Focusing on every-minute activities rather than negative emotions or thoughts feels infinitely better than allowing such demons to dominate your mind and undermine more important activities. So much time and energy can be lost to fantasizing that most people have little concept of their true capacity for accomplishment. This is not to say that you need to be driven or hyper, but simply calm and at peace while doing what needs to be done. As a famous Zen saying puts it “Before enlightenment, chopping wood and carrying water. After enlightenment, chopping wood and carrying water.” The essential activities of life need to go on regardless of your emotional state or desire for distraction or respite. By subduing your mental demons, enormous energy is freed to focus on what matters most, including how to build constructive new habits. The good news is subduing demons does not mean going to war with them, but simply to replace them with positive habits and peace.

People often drift through life without any clear aim or goal because they dare not let themselves believe that they can achieve the dream closest to their hearts. This often happens because they believe their situation or being is so hopeless that it is not worthwhile to formulate a goal. Some people think that the goal lurking in their hearts would require too much sacrifice and/or effort that they do not want to make.

Clarity about what furthers goals and best interests may mean being more aware of your daily activities than usual. Such awareness is a fair amount of work and often requires intense concentration, cutting through denial and self-deception, and perhaps, at least temporarily eliminating many unnecessary distractions (TV, telephone, Facebook) that occupy our minds. However, people often spend so much mental energy and time on fantasies, fears and other negative emotions, and/or berating or judging themselves or others that it leaves little room or spirit for more constructive activity. These mental preoccupations keep us from living in the NOW, that is actually experiencing the instant that we are living in in its fullest and perceiving what is truly important. The point is not to criticize yourself or feel down about your flaws, but to find out what they are so that they can be changed and you can protect yourself from the consequences they cause if unchecked.

Change is rarely, if ever, made in a single big leap. Rather, change happens as the cumulative result of many tiny, frequent efforts. The best way to keep these tiny improvements happening is to congratulate yourself for every small effort in the right direction. Celebrating these small victories lifts your spirits and reinforces your willingness to stay on the right track. Focusing on little steps also helps to prevent distress over how far away the overall goal may still be. It is not the goal that matters, but your efforts to get to it. Remember: compassion is more effective for creating change than punishment, and berating yourself is one of the most crippling forms of punishment.

Just as it is said, and validly so, that it only takes two repetitions of an adverse behavior for it to begin to become a bad habit, it is also true that it only takes two repetitions of a constructive activity to begin building a good habit. Being generous with internal self-praise and recognition supports taking advantage of every tiny step in the right direction. Withholding recognition until your goal or new habit is reached almost guarantees that it will never happen, but appreciating even the smallest efforts increases the likelihood that they will recur and that you will be able to build on them to get to where you want to go.

▶ GIVEN RECORDS:
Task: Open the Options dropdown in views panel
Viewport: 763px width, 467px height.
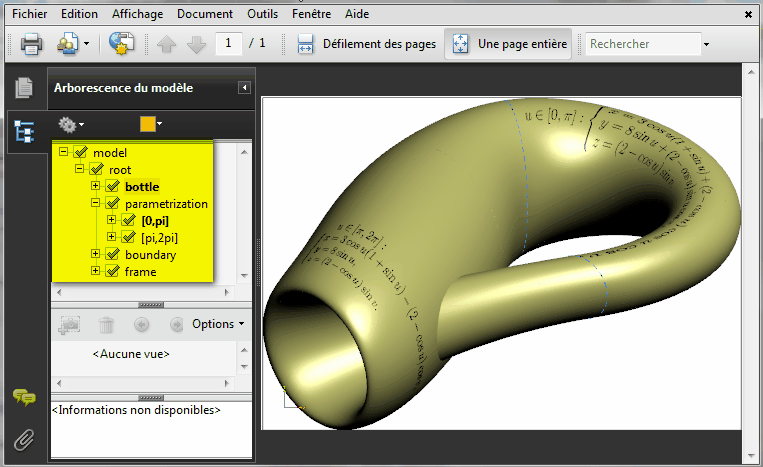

---

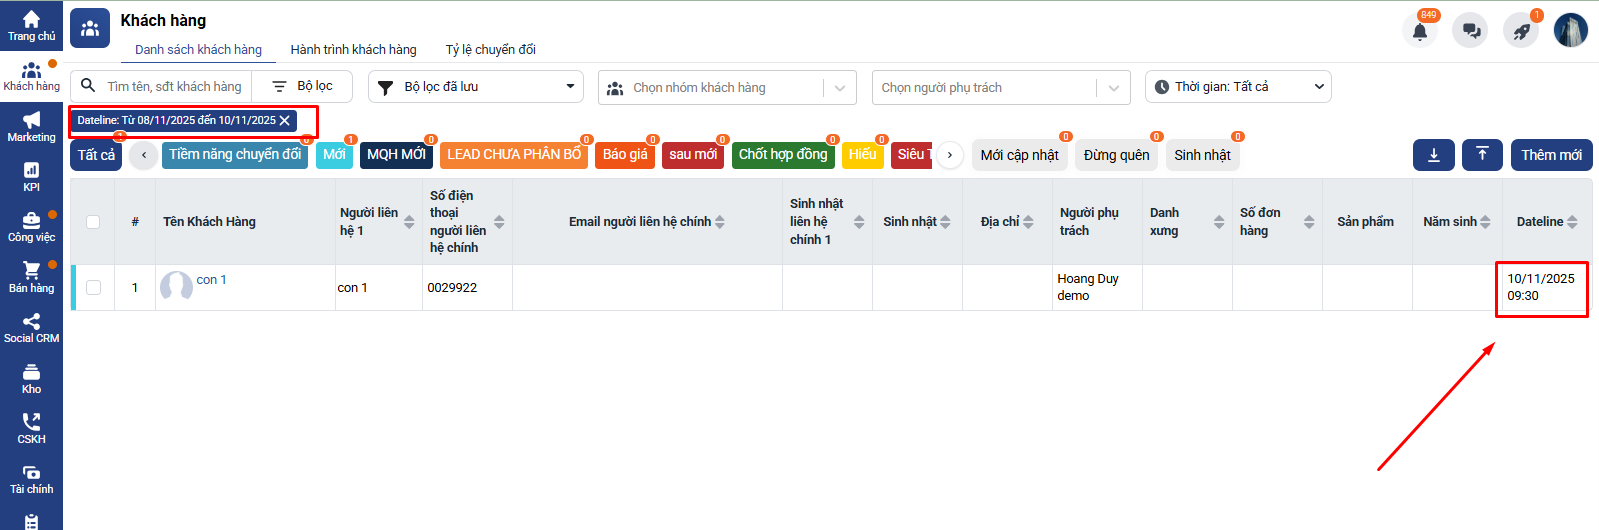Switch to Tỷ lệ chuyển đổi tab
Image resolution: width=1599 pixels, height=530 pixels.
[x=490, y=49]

▶ TASK REQUIREMENTS:
1. Decide whether each statement agrees with the extract on habits, answering yes or no and quoting the words of the extract that settle it: (a) Change usually happens in a single big leap. (b) Subduing mental demons means going to war with them. (c) Two repetitions of a constructive activity can begin to build a good habit.
2. Quote the extract on habits starting at "Change is rarely, if" and ending at "forms of punishment.".
The listing is not needed for anything here.

▶ SOLUTIONS TO THE EXERCISE:
1.
(a) No: "Change is rarely, if ever, made in a single big leap."
(b) No: "subduing demons does not mean going to war with them"
(c) Yes: "it only takes two repetitions of a constructive activity to begin building a good habit"

2.
Change is rarely, if ever, made in a single big leap. Rather, change happens as the cumulative result of many tiny, frequent efforts. The best way to keep these tiny improvements happening is to congratulate yourself for every small effort in the right direction. Celebrating these small victories lifts your spirits and reinforces your willingness to stay on the right track. Focusing on little steps also helps to prevent distress over how far away the overall goal may still be. It is not the goal that matters, but your efforts to get to it. Remember: compassion is more effective for creating change than punishment, and berating yourself is one of the most crippling forms of punishment.